═══ Extracted material ═══

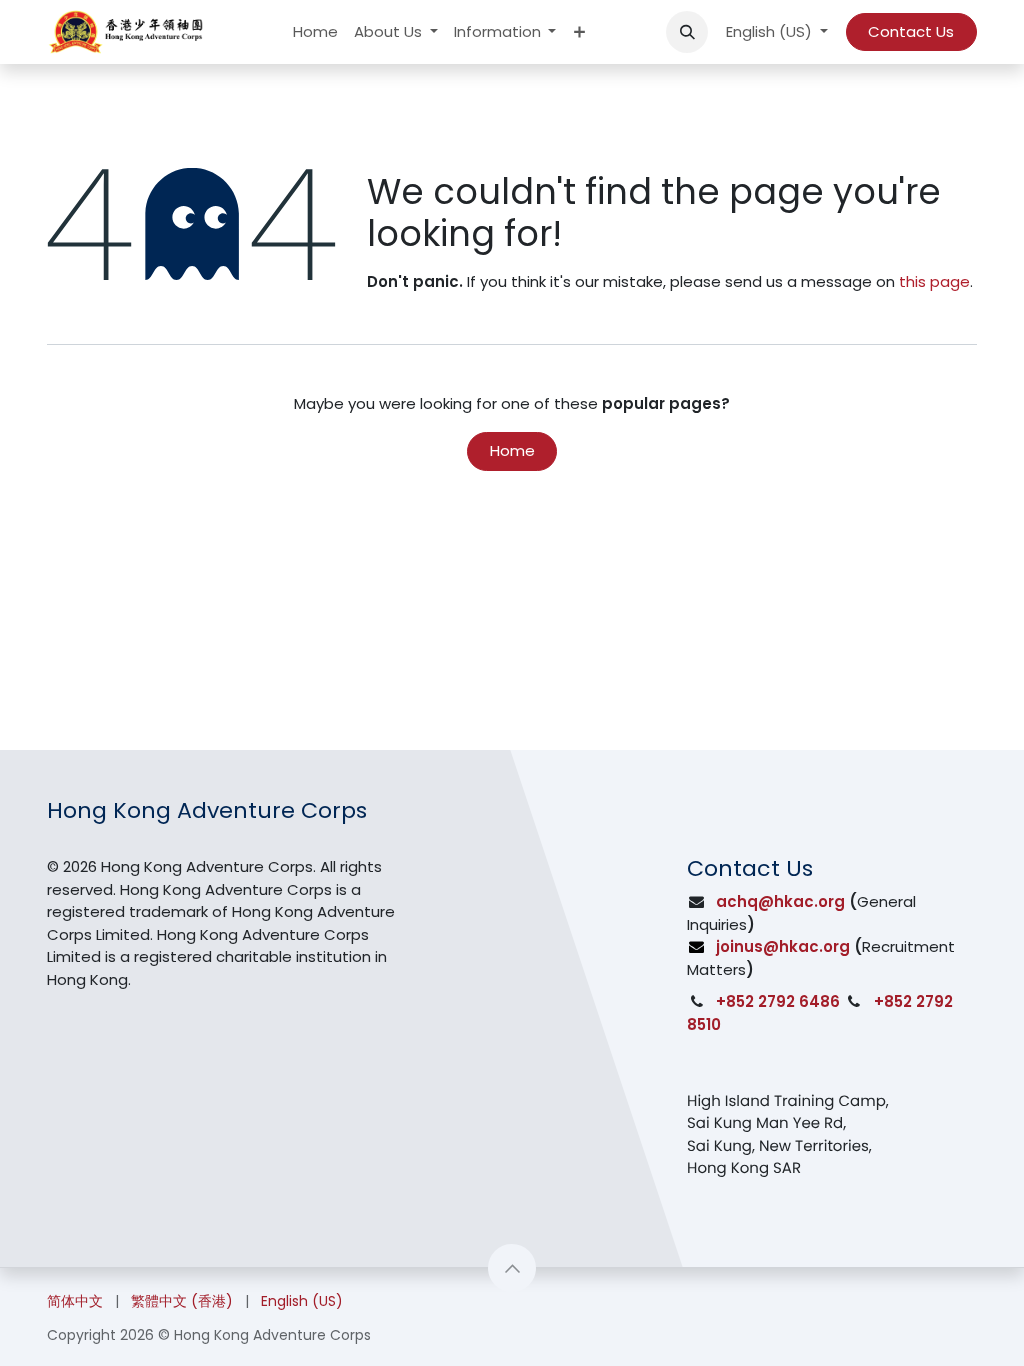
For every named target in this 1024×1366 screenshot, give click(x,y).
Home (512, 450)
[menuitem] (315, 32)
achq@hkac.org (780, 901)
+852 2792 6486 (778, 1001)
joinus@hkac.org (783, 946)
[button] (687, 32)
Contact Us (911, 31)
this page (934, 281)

═══
═══ Extracted material ═══

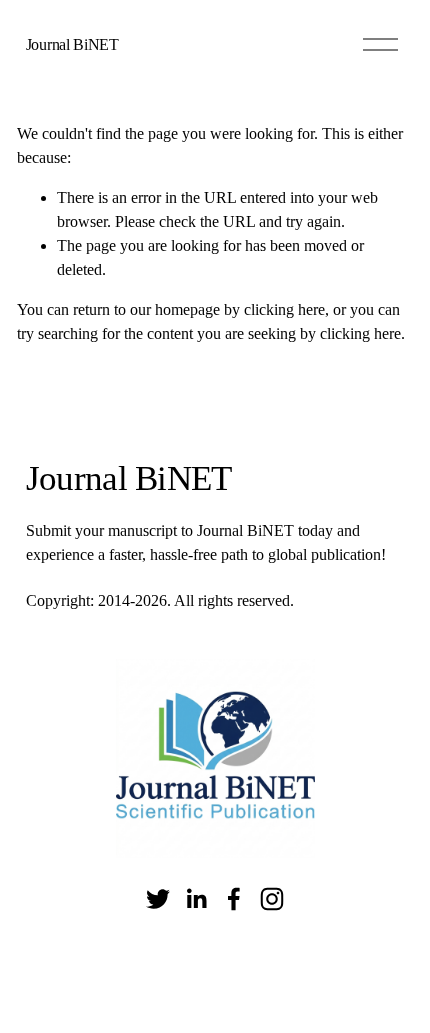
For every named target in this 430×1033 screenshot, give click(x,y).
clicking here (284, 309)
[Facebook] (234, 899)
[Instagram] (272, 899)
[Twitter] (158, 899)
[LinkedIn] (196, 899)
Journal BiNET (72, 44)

═══

→ **Directions**: Start with the line above that contains "For every named target in this 1024×1366" and stop after the line that contains "this page (934, 281)". Output those lines exactly, and only those.

→ **Solution to the problem**:
For every named target in this 1024×1366 screenshot, give click(x,y).
Home (512, 450)
[menuitem] (315, 32)
achq@hkac.org (780, 901)
+852 2792 6486 (778, 1001)
joinus@hkac.org (783, 946)
[button] (687, 32)
Contact Us (911, 31)
this page (934, 281)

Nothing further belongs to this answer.